Pavement update

If you thought art was the realm of limp-wristed aesthetes, think again! My arms are aching from lugging the paving stones into the house to ensure they dry off before varnishing. By the time I’ve got the pavement delivered to the gallery, arranged it, packed it up and brought it home again, I’ll be able to beat all comers at arm wrestling. 😉

I had to help speed up the drying process a bit with a hairdryer.

hairdryer

I then had a bit of a wobble about the varnish. I considered doing without varnish at all, but it does increase the contrast and help the leaf prints stand out against the background. It will also help to protect the prints in case anyone does decide to walk on the pavement. 🙂 And I’m not sure how light fast the prints are – I notice that most of the natural prints on the pavement round the corner have now disappeared.

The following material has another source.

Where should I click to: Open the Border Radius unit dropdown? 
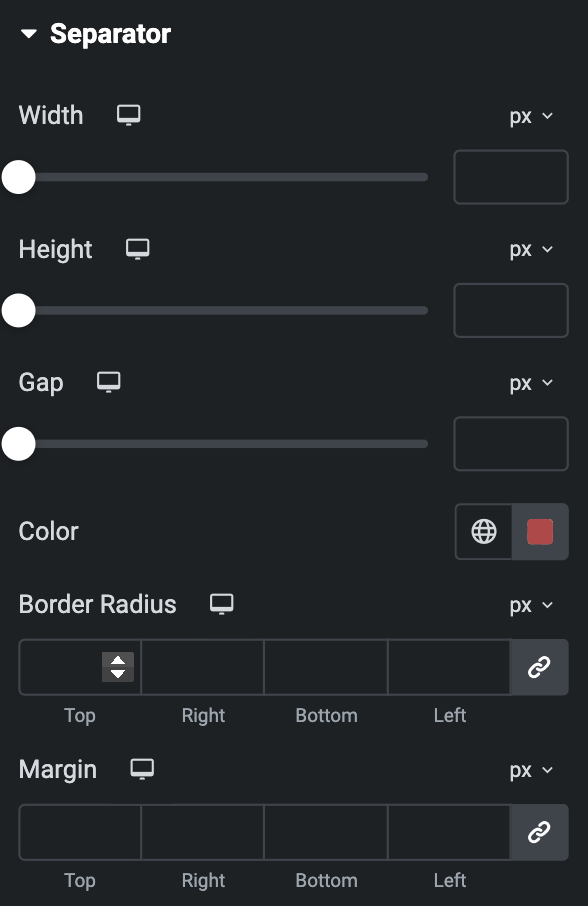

I had a spare test stone where I tried out some yacht varnish, which had a satin finish but was far too shiny. So I moved on to a matt varnish, which was much better (though still with occasional shiny patches). It also tends to emphasise the pimply texture of the stones.

I tried “spot varnishing” the leaves only, leaving the background unvarnished. But that looked too artificial, as if the leaves had just been painted on. So in the end I painted a thin layer of matt varnish over the whole stones.

varnish beforevarnish after

Now all I have to do is protect the surface of each stone to avoid damage during delivery to the gallery on Wednesday, and spend a couple of hours arranging them.

What_Is_Urban_flyer

What is Urban? is organised by South London Women Artists and runs from 26 February to 11 March 2015 at Brixton East Gallery, 100 Barrington Road, London SW9 7JF, 11am-5pm daily.

The private view is on Thursday 26 February, 6.30-9pm  – everyone welcome. I will be there for the first hour or so, as I have to go to my bookclub afterwards.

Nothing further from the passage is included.